Batching arbitrary vertex data in OpenGL batch renderer

Question

Alright, so we need to minimize the number of state changes and draw calls. I'm assuming you're using modern OpenGL, including Vertex Buffer Objects and shaders.

One approach is to ensure that all vertex data has the same format. For example, each vertex has a position, color and texture coordinate (xyz, rgba, uv). If we interleave our vertex data in a VBO, we only need a single call to glVertexAttribPointer and glEnableVertexAttribArray, before rendering.

This means some redundant data for untextured objects, but we get to cram everything into a single batch, which is nice.

To handle the untextured objects, you could either bind a blank white texture and treat it as a textured object. Or, you could have a uniform variable (a float between 0 and 1) in your fragment shader, and blend between texture color and vertex color using the mix function.

To batch sprites and shapes we should first handle the transformations on the CPU, so that we always upload "world"-coordinates to the GPU. This saves us from having to set a transformation uniform for each sprite, which would each be require individual draw calls.

Furthermore, we need to sort by texture whenever possible, as texture bindings are among the more expensive operations you can do.

Our approach basically boils down to the following:

Maintain a single Vertex- and Index Buffer Object to store the data
Keep all vertex data in a single format and interleave the data in the VBO
Sort by texture
Flush the data (draw elements/arrays) in the buffers whenever we change texture (or set the texture-blend uniform, if we go with that option)

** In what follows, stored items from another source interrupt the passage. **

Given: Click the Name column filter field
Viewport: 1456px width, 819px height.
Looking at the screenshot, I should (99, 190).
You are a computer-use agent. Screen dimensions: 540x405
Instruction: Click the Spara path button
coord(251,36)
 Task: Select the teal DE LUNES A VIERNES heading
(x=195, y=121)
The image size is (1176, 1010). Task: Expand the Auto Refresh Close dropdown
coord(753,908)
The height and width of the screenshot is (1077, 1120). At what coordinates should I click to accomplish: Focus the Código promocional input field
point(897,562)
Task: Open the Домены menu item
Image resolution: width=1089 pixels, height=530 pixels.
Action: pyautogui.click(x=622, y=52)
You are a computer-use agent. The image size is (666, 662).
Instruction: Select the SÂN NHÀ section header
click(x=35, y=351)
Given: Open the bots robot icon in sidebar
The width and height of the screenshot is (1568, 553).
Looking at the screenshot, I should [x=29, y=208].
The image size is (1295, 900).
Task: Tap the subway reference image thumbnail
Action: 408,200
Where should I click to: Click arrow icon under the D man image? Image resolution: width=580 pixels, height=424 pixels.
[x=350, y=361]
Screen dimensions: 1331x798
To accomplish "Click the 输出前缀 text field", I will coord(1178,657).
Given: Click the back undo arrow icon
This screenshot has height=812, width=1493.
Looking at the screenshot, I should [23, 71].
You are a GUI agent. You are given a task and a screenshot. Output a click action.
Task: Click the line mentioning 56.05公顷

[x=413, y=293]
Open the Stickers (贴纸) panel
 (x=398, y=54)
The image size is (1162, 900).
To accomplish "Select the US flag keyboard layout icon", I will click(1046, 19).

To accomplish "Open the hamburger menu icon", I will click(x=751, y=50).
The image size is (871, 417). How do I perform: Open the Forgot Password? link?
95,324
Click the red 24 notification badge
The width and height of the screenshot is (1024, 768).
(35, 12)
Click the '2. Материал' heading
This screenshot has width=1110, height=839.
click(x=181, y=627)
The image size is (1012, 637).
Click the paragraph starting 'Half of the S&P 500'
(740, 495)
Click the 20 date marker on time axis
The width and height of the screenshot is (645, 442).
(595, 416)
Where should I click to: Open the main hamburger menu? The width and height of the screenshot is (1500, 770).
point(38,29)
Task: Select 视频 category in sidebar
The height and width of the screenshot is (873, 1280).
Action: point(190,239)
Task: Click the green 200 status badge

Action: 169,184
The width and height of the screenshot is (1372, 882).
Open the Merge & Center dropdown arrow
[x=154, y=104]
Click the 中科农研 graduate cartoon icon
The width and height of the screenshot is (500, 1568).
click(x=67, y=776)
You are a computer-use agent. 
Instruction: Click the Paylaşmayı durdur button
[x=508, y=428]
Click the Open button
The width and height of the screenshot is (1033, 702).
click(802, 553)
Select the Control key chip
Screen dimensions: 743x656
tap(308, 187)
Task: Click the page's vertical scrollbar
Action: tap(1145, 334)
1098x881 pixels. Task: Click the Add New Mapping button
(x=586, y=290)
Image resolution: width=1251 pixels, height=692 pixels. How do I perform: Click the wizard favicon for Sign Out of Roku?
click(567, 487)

Getting the data from the CPU to GPU memory can be done in different ways. For example, by first allocating a large enough, empty memory buffer on the GPU, and using glBufferSubData to upload a subset of vertex/index data, whenever you do one of your Render calls.

Remember to profile!

It is very important to do profiling when doing this kind of work. For example, to compare the performance between batching and individual draw calls, or glDrawArrays vs glDrawElements. I recommend using gDebugger, which is a free and very good OpenGL profiler.

Also note that too big of a VBO can hurt your performance. So keep it to a reasonable size, and flush it with a draw call whenever it fills up.